Search the listing below for the line containing "This screenshot has height=592, width=640.". From there through the line containing "Click the Zoom magnifier in left palette", transcribe every line exactly, both ends included.

------ Source material ------

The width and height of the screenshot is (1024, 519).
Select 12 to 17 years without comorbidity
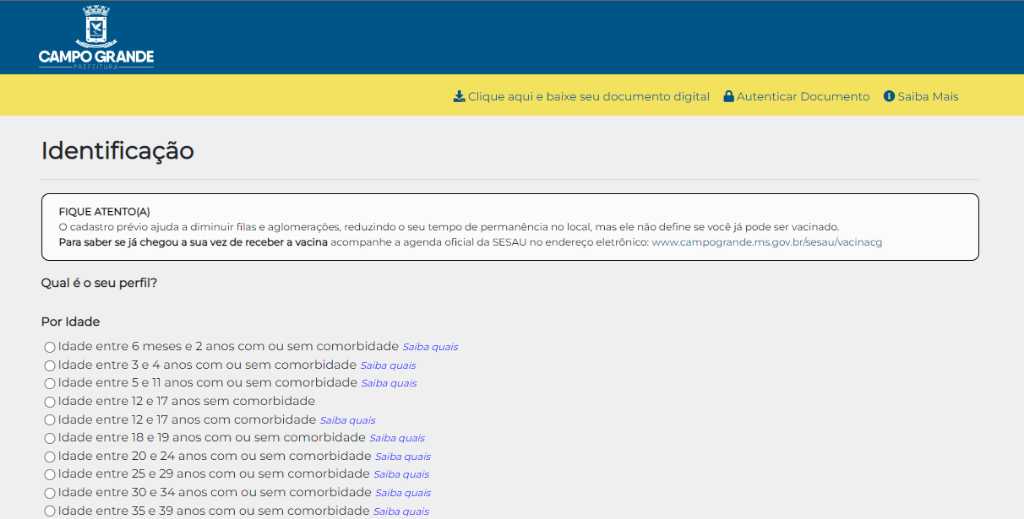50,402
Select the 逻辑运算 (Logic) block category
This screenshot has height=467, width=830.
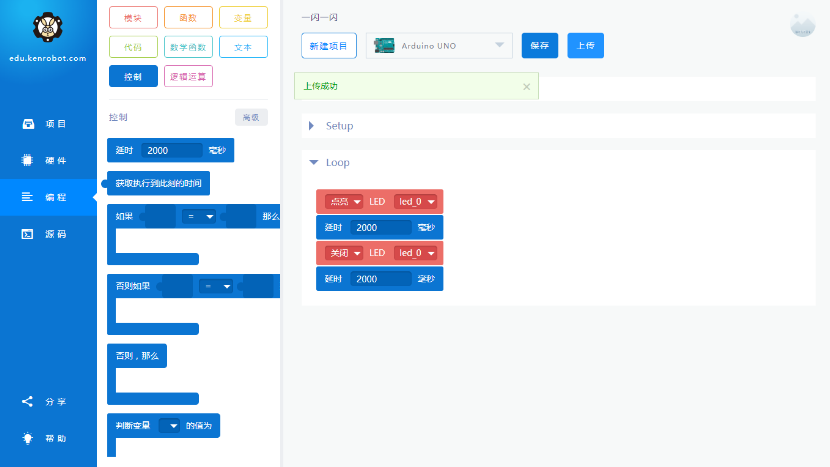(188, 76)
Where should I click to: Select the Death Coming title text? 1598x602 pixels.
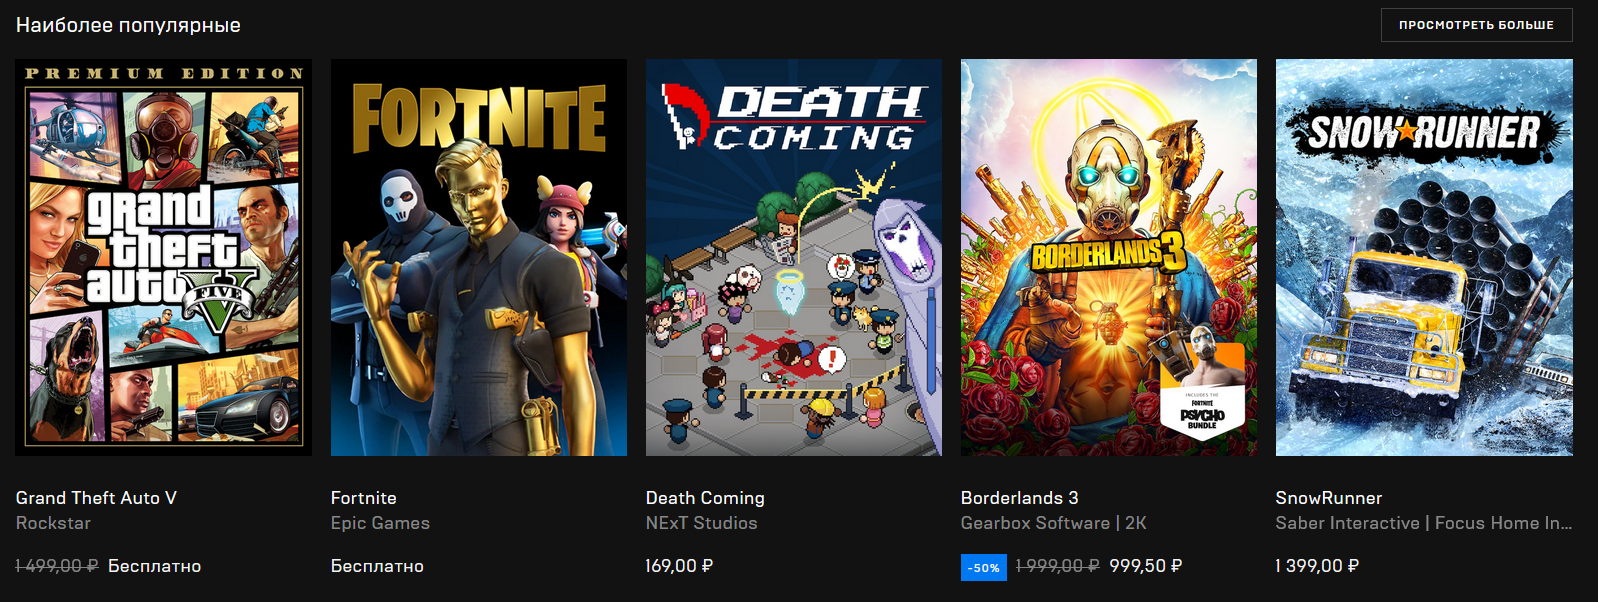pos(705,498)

------
------ Source material ------

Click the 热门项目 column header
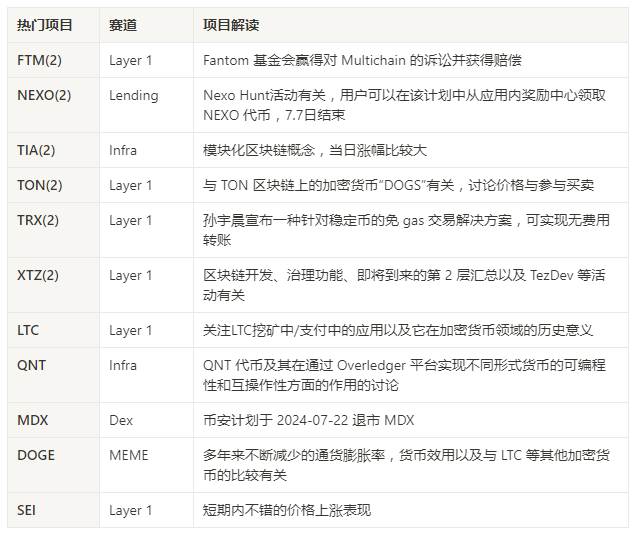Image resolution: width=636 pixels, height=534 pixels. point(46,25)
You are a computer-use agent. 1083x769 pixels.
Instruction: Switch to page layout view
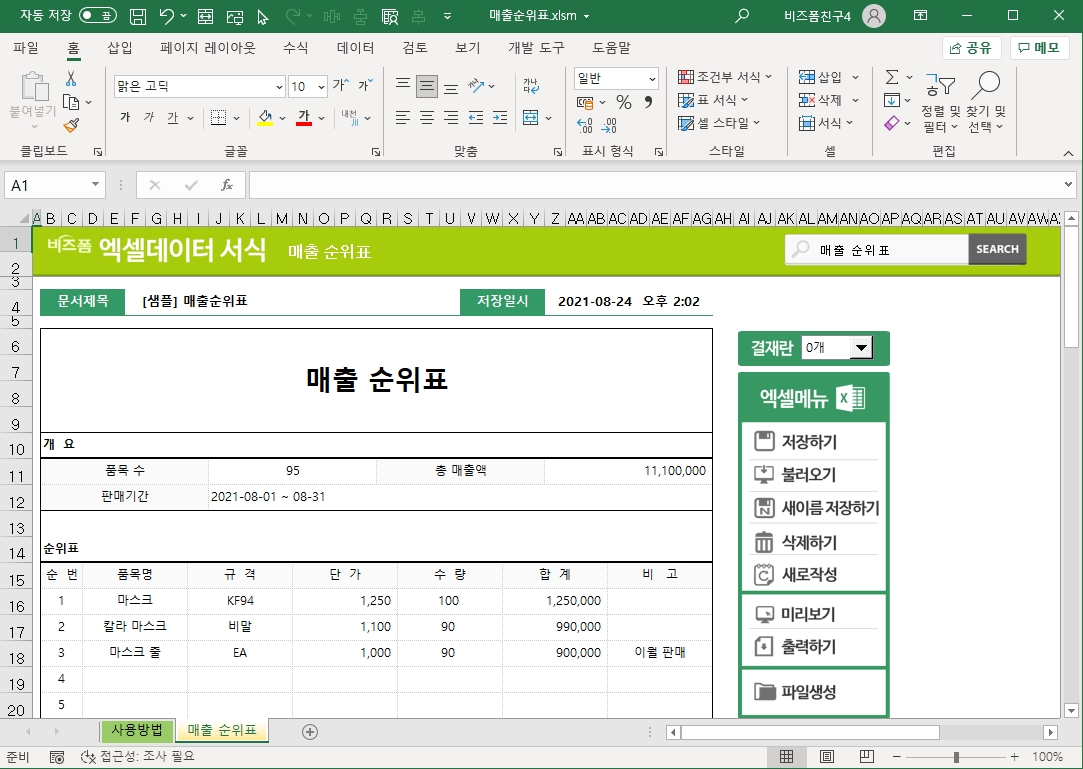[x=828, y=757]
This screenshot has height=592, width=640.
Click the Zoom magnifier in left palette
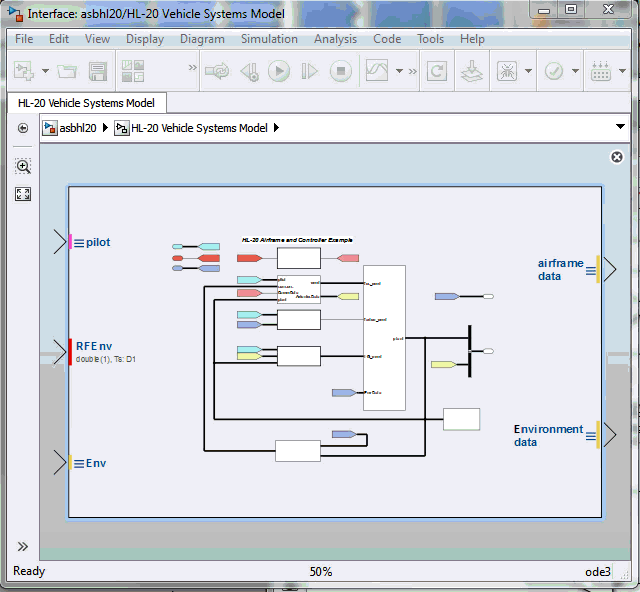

------

> **Expected answer**
This screenshot has height=592, width=640.
Click the Zoom magnifier in left palette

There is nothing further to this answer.